Jean-Louis Marçot, Comment est née l’Algérie française : L’utopie rapace !

Disons-le d’emblée : un chef-d’œuvre. Un livre comme il ne nous est hélas pas souvent donné d’en lire, non d’en savourer.

 

Le contenu de ce « pavé » est plus riche que l’auteur lui-même ne le soupçonne peut-être. En effet, cette histoire analytique du sentiment national qui prétendit, au XIXe siècle, phagocyter une terre étrangère, c’est-à-dire la priver de son identité, peut servir de référence à maintes études historiques et culturelles. Il s’impose avec force dans tout examen de la politique générale de l’Occident à l’égard de l’Orient depuis un siècle. C’est dire le talent de l’auteur.

 

Il n’importe que la quasi-totalité du discours actuel sur l’aventure algérienne qui s’acheva à Évian soit aujourd’hui faussé, et que les tirades obligées sur les vertus ou les vices du colonialisme soient creuses. Les faits demeurent, Jean-Louis Marçot s’est donné la peine de les chercher et les a trouvés. Tel est son mérite, outre la pureté du style.

 

Le début de l’affaire a beaucoup amusé les écoliers d’antan : le 29 avril 1827, le dey d’Alger donna au consul de France le coup d’éventail le plus célèbre de l’histoire. Trois ans plus tard, une intervention militaire mettait le pays et sa ville sous la botte française (elle faillit être rebaptisée, c’est le mot, Carlopolis). Le dey est passé à la postérité pour un arrogant : on a oublié de dire que le consul était un loufiat en costume et que la France était en délicatesse avec l’Algérie : elle lui devait des années de livraison de blé et ne les réglait toujours pas.

 

Alors des idéologies disparates, voire antagonistes, se coagulèrent en une conviction profonde, inébranlable et envahissante : il fallait occuper l’Algérie. Au nom de la sécurité maritime, du socialisme comme de l’industrie, de la chrétienté, du progrès, que sais-je, le tout pimenté du racisme « naturel » qui subsista jusqu’à la Seconde Guerre mondiale. Le primat de Lorraine déclara en 1830 que « la Croix, marchant à la suite du drapeau sans tache », rendrait à Dieu « ces peuples dégradés et stupides, abrutis par le despotisme et le vice ». Coloniser n’était pas un choix, c’était un devoir. « Malheur à la France » si elle ne colonise pas, clamait Constantin Pecqueur.

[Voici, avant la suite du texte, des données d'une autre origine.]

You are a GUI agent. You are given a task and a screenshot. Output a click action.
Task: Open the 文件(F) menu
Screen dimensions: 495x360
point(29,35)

Seul peut-être Charles Fourier émit quelques réserves sur la formidable entreprise de prédation à laquelle se livrait la France ; propos inspirés : il jugea que l’effort était démesuré « pour de frêles colonies qui finiront par être égorgées ». Mais pour faire bref, il était quand même « pour ».

 

Abd el Kader tenta de résister ; il fut vaincu. Il n’en eut que plus d’héritiers spirituels, qu’on veuille bien y songer. L’histoire est aussi dans la mémoire, surtout celle des vaincus.

 

En 1844, le journal L’Afrique adoptait cette devise : « L’Algérie, c’est la France ».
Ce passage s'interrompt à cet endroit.